Net cash provided by investing activities for the six months ended June 30, 2021 was $112.3 million. Our investing activities have consisted primarily of purchases and sales and maturities of investments and capital expenditures. Net cash provided by investing activities reflects $258.8 million for the sale and redemption of marketable securities, partially offset by $145.3 million for the purchase of marketable securities and $1.2 million for capital expenditures.
Net Cash (Used in) Provided by Financing Activities
Net cash used in financing activities for the six months ended June 30, 2022 was $7.5 million. Net cash used in financing activities primarily reflects the purchase of vested restricted stock units of $9.3 million, partially offset by $1.9 million of proceeds from the exercise of stock options.
Net cash provided by financing activities for the six months ended June 30, 2021 was $11.1 million.
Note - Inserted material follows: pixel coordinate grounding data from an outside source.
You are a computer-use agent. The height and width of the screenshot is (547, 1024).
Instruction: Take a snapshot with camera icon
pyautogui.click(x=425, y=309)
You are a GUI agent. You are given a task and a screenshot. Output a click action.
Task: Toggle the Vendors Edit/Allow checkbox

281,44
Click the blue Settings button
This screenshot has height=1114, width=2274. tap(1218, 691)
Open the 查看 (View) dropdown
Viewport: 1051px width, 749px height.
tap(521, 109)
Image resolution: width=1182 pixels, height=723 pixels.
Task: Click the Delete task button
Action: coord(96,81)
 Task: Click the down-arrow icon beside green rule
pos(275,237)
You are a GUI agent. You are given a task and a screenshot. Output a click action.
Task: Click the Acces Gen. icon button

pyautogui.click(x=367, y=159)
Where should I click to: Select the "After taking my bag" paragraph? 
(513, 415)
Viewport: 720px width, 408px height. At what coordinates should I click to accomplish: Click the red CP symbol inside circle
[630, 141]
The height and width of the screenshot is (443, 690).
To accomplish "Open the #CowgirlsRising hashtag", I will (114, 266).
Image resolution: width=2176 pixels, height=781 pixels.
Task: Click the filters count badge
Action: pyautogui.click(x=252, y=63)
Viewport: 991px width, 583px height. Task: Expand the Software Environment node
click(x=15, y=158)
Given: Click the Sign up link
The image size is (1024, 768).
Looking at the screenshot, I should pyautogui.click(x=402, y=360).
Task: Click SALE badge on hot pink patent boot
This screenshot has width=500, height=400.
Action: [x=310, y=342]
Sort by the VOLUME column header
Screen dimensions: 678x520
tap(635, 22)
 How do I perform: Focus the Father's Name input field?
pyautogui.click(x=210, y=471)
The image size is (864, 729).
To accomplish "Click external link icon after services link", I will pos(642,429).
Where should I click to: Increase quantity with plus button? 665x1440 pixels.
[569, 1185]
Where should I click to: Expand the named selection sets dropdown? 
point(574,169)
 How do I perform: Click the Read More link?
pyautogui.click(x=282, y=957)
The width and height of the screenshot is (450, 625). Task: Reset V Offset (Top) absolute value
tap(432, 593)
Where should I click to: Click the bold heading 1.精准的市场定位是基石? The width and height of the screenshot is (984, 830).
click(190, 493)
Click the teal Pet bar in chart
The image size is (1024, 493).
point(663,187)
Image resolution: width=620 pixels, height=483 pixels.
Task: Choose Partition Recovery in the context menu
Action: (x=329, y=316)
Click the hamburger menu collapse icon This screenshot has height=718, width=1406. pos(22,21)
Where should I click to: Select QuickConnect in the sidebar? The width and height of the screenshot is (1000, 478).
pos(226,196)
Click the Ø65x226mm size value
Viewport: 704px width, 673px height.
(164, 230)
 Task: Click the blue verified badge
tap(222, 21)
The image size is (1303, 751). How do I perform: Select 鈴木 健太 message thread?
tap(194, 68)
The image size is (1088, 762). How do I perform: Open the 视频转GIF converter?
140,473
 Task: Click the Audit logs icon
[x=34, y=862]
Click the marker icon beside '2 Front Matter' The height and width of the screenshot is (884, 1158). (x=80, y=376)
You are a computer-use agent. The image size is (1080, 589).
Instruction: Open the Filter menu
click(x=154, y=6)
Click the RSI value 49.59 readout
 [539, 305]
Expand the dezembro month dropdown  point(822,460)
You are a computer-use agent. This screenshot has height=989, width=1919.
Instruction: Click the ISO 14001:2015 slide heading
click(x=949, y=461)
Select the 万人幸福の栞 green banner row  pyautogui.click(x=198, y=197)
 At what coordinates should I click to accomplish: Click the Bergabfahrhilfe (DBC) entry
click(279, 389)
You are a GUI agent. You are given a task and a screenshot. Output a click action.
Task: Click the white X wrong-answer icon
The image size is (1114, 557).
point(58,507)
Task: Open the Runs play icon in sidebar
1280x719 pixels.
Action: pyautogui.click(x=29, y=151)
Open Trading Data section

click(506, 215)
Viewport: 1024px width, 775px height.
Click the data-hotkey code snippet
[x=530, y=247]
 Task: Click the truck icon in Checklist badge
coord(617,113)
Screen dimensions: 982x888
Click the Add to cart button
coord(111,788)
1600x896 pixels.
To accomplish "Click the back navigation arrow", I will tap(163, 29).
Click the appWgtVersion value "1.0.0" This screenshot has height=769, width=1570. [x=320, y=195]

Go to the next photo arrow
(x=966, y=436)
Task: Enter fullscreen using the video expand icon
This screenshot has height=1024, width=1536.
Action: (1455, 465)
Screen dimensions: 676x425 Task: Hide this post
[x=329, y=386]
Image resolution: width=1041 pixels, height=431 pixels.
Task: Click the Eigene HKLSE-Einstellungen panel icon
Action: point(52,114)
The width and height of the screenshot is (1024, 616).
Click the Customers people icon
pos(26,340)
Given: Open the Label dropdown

Net cash provided by financing activities primarily reflects $19.2 million from the exercise of the remaining outstanding warrants and $6.7 million from the exercise of stock options, partially offset by $14.4 million from the purchase of vested restricted stock units.
Funding Requirements
We expect to incur losses from operations for the foreseeable future primarily due to research and development expenses, including expenses related to conducting clinical trials. Our future capital requirements will depend on a number of factors, including:
the scope, progress, results and costs of our clinical trials of our drug candidates;
the cost of manufacturing drug supply for our commercial, clinical and preclinical studies, including the cost of manufacturing Pompe Enzyme Replacement Therapy ("ERT" or "ATB200" or "cipaglucosidase alfa");
the future results of preclinical research and subsequent clinical trials for pipeline candidates we may identify from time to time, including our ability to obtain regulatory approvals and commercialize these therapies and obtain market acceptance for such therapies;
the costs, timing, and outcome of regulatory review of our product candidates, including AT-GAA;
any changes in regulatory standards relating to the review of our product candidates, including AT-GAA;
the number and development requirements of other product candidates that we pursue;
the costs of commercialization activities, including product marketing, sales, and distribution;
the emergence of competing technologies and other adverse market developments;
our ability to successfully commercialize Galafold® (also referred to as "migalastat HCl") and, if our regulatory applications are approved, AT-GAA;
our ability to manufacture or supply sufficient clinical or commercial products, including Galafold® and AT-GAA;
our ability to obtain reimbursement for Galafold® and, if our regulatory applications are approved, AT-GAA;
our ability to satisfy post-marketing commitments or requirements for continued regulatory approval of Galafold®, and, if approved and applicable, AT-GAA;
our ability to obtain market acceptance of Galafold® and, if our regulatory applications are approved, AT-GAA;
the costs of preparing, filing, and prosecuting patent applications and maintaining, enforcing, and defending intellectual property-related claims, including Hatch-Waxman litigation;
the impact of litigation that has been or may be brought against us or of litigation that we are pursuing or may pursue against others;
the extent to which we acquire or invest in businesses, products, and technologies;



our ability to successfully integrate our acquired products and technologies into our business, or successfully divest or license existing products and technologies from our business, including the possibility that the expected benefits of the transactions will not be fully realized by us or may take longer to realize than expected;
our ability to establish licensing agreements, collaborations, partnerships or other similar arrangements and to obtain milestone, royalty, or other payments from any such collaborators;
the extent to which our business could be adversely impacted by the effects of the novel coronavirus ("COVID-19") outbreak, including due to actions by us, governments, our customers, our suppliers, or other third parties to control the spread of COVID-19, or by other health epidemics or pandemics;
the costs associated with, and our ability to comply with, emerging environmental, social and governance standards;
our ability to accurately forecast revenue, operating expenditures, or other metrics impacting profitability;
fluctuations in foreign currency exchange rates; and
changes in accounting standards.
While we continue to generate revenue from product sales, in the absence of additional funding, we expect our continuing operating losses to result in increases in our net cash used over the next several quarters and years. We may seek additional funding through public or private financings of debt or equity. Based on our current operating model, we believe that the current cash position, which includes expected revenues, is sufficient to fund our operations and ongoing research programs to achieve self-sustainability. Potential impacts of the COVID-19 pandemic, business development collaborations, pipeline expansion, and investment in manufacturing capabilities could impact our future capital requirements.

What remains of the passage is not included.